Work order:
The records that follow should be returned exactly, pictures excluded.

[Source records]
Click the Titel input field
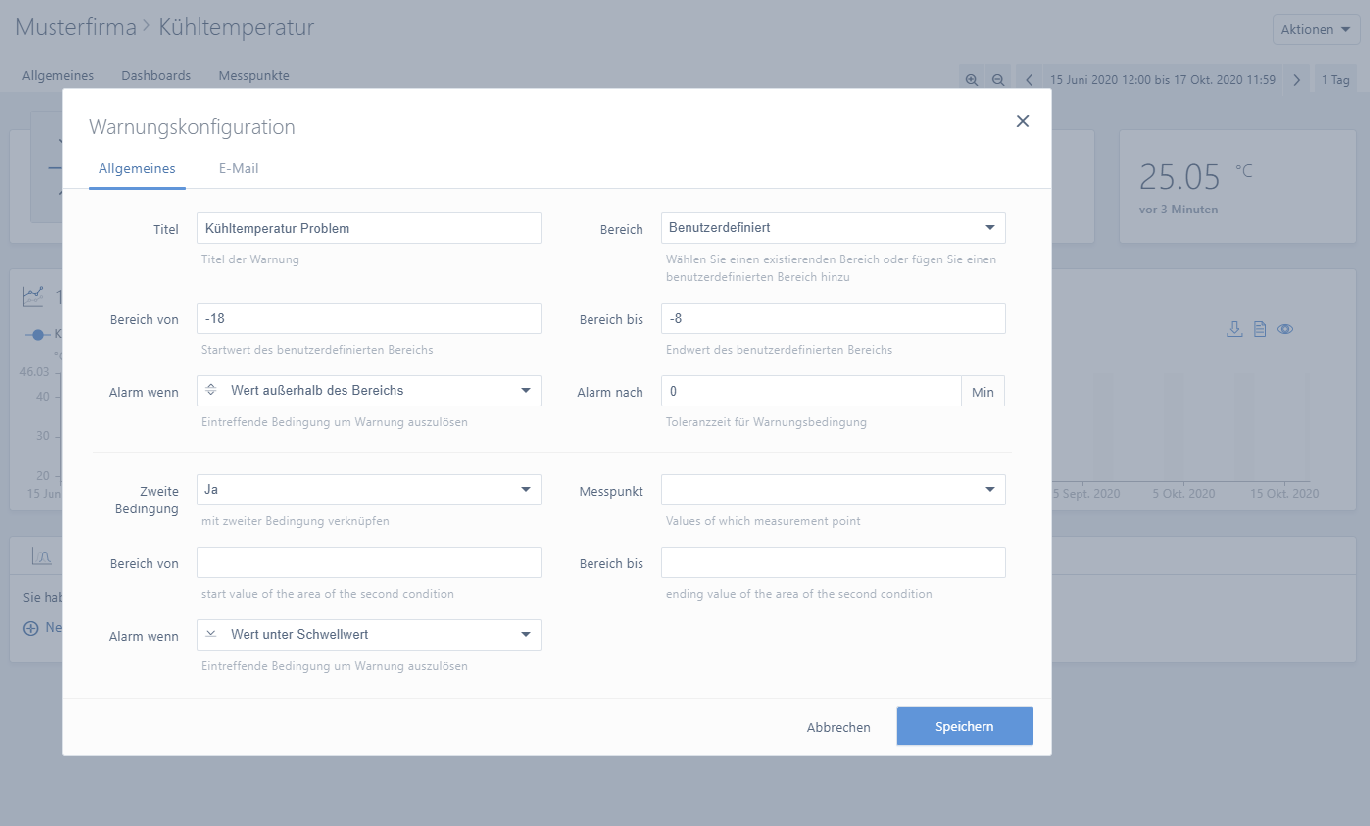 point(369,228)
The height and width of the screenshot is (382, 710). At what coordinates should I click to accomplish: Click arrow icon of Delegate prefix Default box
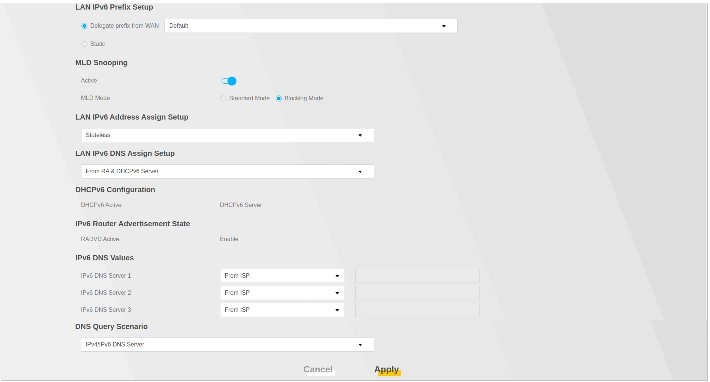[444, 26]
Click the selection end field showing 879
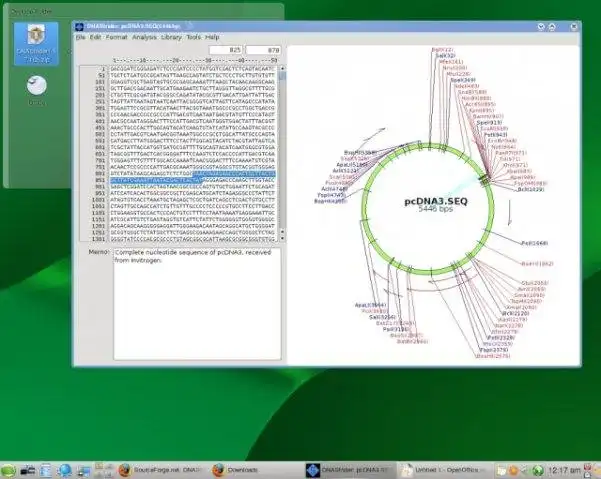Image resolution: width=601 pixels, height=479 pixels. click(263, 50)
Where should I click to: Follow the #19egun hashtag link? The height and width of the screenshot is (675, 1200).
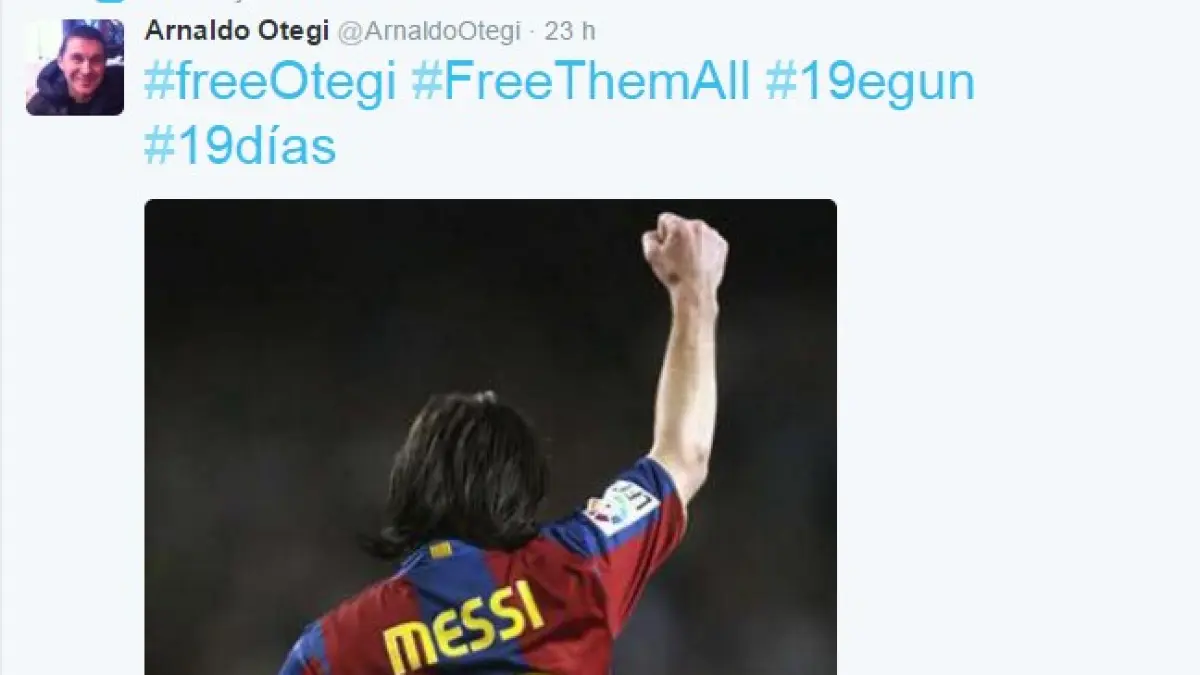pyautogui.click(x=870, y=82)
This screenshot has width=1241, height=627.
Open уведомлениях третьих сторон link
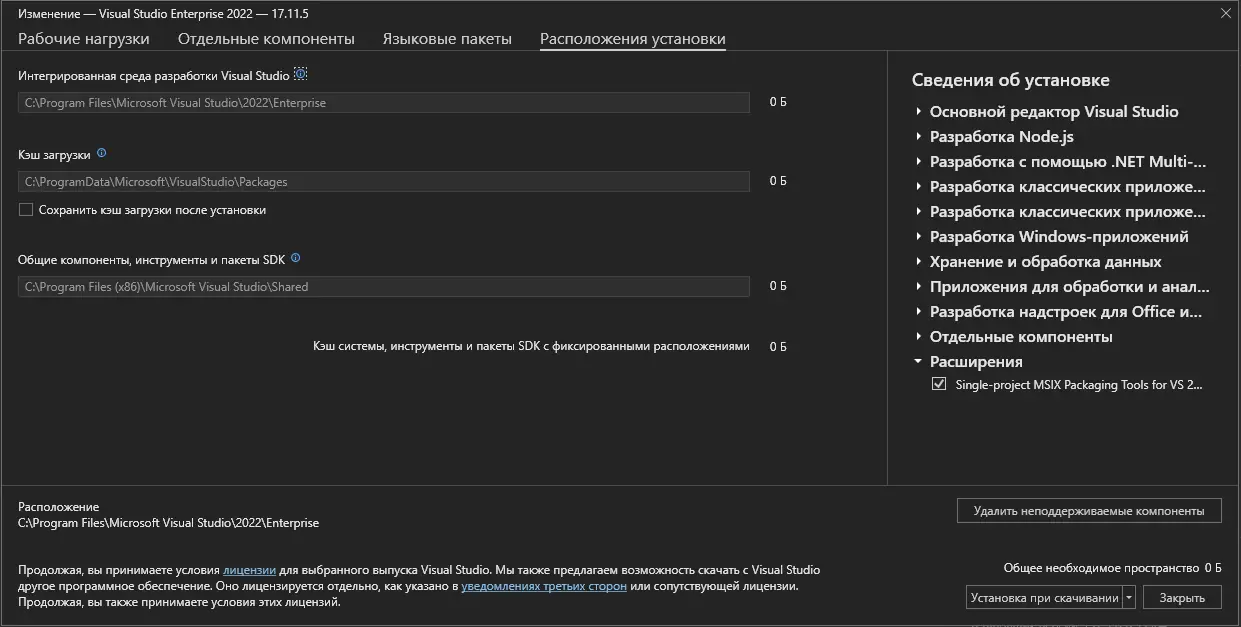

Solution to this exercise:
Click the Titel input field
 point(369,228)
The height and width of the screenshot is (382, 710). At what coordinates should I click to accomplish: Click arrow icon of Delegate prefix Default box
[444, 26]
Click the selection end field showing 879
Image resolution: width=601 pixels, height=479 pixels. click(263, 50)
Where should I click to: Follow the #19egun hashtag link? The height and width of the screenshot is (675, 1200).
pyautogui.click(x=870, y=82)
This screenshot has width=1241, height=627.
Open уведомлениях третьих сторон link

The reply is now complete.